State House News Service
---- — BOSTON — Let the speculation begin.
Former U.S. Sen. Scott Brown is the guy who portrayed himself as a regular guy and husband who drove a pickup truck and helped his wife fold the laundry. Former Congressman Joseph Kennedy II represents the liberal Democratic, aristocracy of the state, if not the nation.
That would be the theoretical matchup for next year’s Massachusetts gubernatorial race, according to a new poll released from the University of Massachusetts at Amherst yesterday.

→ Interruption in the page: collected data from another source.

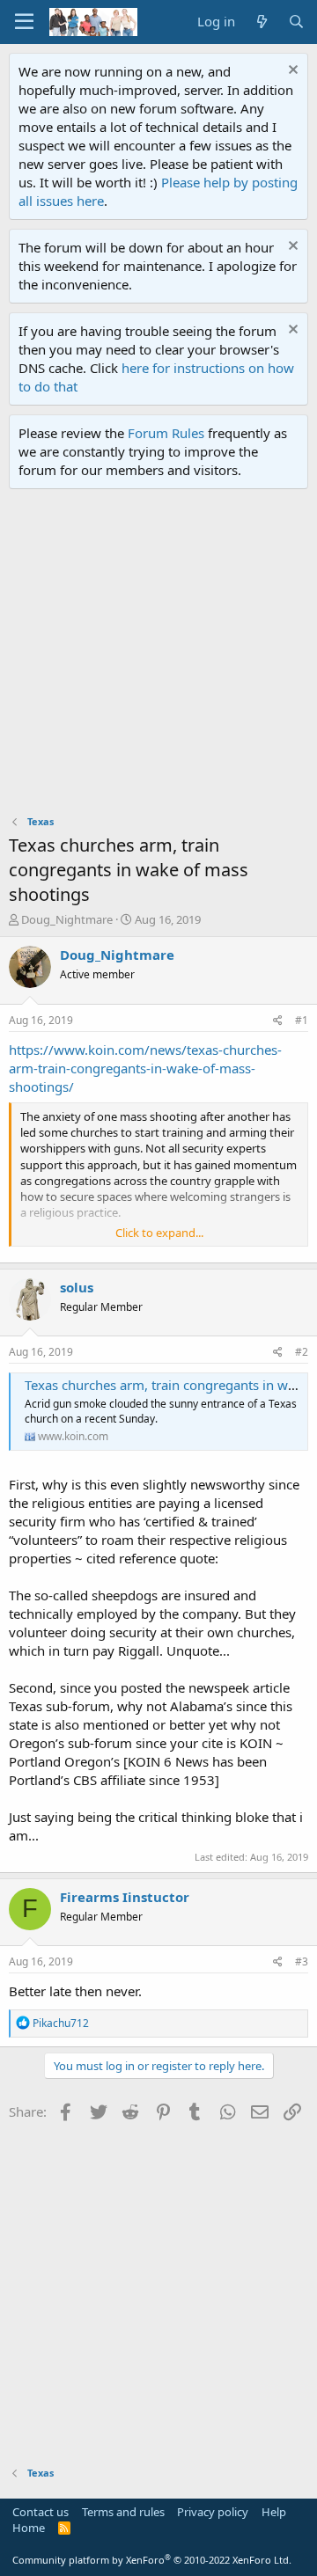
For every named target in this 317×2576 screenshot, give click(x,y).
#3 (301, 1961)
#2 (301, 1351)
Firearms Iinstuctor (124, 1897)
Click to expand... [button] (159, 1232)
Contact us (40, 2512)
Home (28, 2528)
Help (274, 2512)
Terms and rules (123, 2512)
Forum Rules (166, 433)
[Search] (296, 21)
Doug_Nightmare (67, 919)
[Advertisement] (158, 656)
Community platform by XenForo (151, 2559)
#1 (301, 1020)
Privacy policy (212, 2512)
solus (76, 1287)
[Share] (278, 1021)
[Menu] (24, 22)
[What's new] (261, 21)
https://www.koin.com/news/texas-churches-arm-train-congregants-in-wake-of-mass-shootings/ (145, 1068)
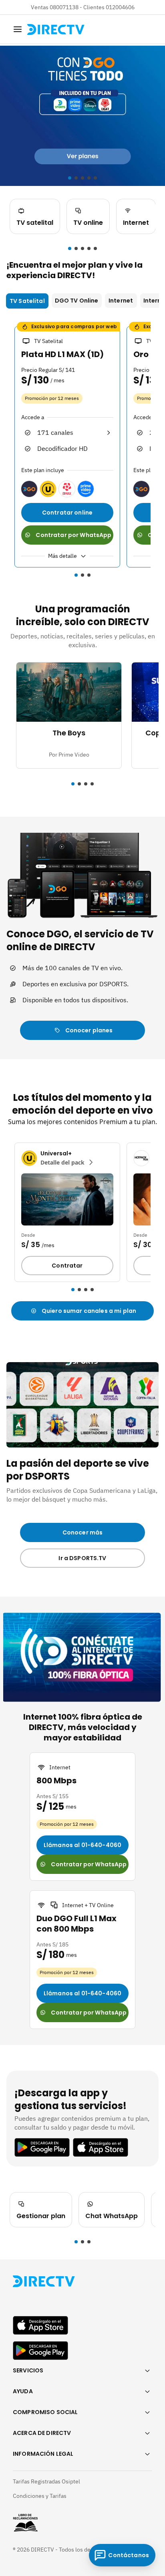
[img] (18, 29)
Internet (121, 301)
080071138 (64, 7)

According to the poll, the good feelings for Brown persist even though he was defeated for a full term in the U.S. Senate by Elizabeth Warren last year. According to the poll he leads all potential candidates in next year’s race for the Statehouse corner office.
Brown’s closest theoretical competition would come from Kennedy, who would be in a virtual tie with Brown, 42-41.
Respondents were asked about their likely vote choice in several head-to-head electoral contests between potential Republican and Democratic candidates, including Brown, Kennedy, former State Sen. Richard Tisei, R-Lynnfield, State Treasurer Steve Grossman, a Democrat, U.S. Rep. Michael Capuano, a Democrat from Somerville, and former Massachusetts Secretary of Administration and Finance Charlie Baker, a Republican who ran for governor in 2010.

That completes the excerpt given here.